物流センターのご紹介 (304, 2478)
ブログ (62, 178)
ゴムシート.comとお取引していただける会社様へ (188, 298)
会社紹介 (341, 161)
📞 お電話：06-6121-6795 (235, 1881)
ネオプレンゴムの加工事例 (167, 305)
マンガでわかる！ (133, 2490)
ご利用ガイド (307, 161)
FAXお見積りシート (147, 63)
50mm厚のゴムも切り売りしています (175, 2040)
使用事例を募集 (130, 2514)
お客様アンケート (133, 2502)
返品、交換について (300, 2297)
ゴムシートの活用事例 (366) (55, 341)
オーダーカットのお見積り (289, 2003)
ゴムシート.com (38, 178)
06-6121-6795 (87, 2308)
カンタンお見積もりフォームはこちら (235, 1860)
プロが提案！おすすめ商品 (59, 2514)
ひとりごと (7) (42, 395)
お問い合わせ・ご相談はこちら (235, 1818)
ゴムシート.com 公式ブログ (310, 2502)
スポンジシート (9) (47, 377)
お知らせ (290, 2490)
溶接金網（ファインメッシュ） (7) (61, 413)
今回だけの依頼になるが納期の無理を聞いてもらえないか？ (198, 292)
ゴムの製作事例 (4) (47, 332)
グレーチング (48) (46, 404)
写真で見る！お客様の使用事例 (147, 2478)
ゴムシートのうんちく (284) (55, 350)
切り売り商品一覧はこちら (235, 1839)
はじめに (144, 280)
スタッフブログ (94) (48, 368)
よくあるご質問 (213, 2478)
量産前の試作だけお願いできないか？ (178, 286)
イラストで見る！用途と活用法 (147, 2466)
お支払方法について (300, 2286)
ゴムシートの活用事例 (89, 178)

::::

Exercise goal — The listing above needs to be retyped. Reproduce every line exactly.

Reply —
物流センターのご紹介 (304, 2478)
ブログ (62, 178)
ゴムシート.comとお取引していただける会社様へ (188, 298)
会社紹介 (341, 161)
📞 お電話：06-6121-6795 (235, 1881)
ネオプレンゴムの加工事例 (167, 305)
マンガでわかる！ (133, 2490)
ご利用ガイド (307, 161)
FAXお見積りシート (147, 63)
50mm厚のゴムも切り売りしています (175, 2040)
使用事例を募集 (130, 2514)
お客様アンケート (133, 2502)
返品、交換について (300, 2297)
ゴムシートの活用事例 (366) (55, 341)
オーダーカットのお見積り (289, 2003)
ゴムシート.com (38, 178)
06-6121-6795 (87, 2308)
カンタンお見積もりフォームはこちら (235, 1860)
プロが提案！おすすめ商品 (59, 2514)
ひとりごと (7) (42, 395)
お問い合わせ・ご相談はこちら (235, 1818)
ゴムシート.com 公式ブログ (310, 2502)
スポンジシート (9) (47, 377)
お知らせ (290, 2490)
溶接金網（ファインメッシュ） (7) (61, 413)
今回だけの依頼になるが納期の無理を聞いてもらえないか？ (198, 292)
ゴムの製作事例 (4) (47, 332)
グレーチング (48) (46, 404)
写真で見る！お客様の使用事例 (147, 2478)
ゴムシートのうんちく (284) (55, 350)
切り売り商品一覧はこちら (235, 1839)
はじめに (144, 280)
スタッフブログ (94) (48, 368)
よくあるご質問 (213, 2478)
量産前の試作だけお願いできないか？ (178, 286)
イラストで見る！用途と活用法 (147, 2466)
お支払方法について (300, 2286)
ゴムシートの活用事例 (89, 178)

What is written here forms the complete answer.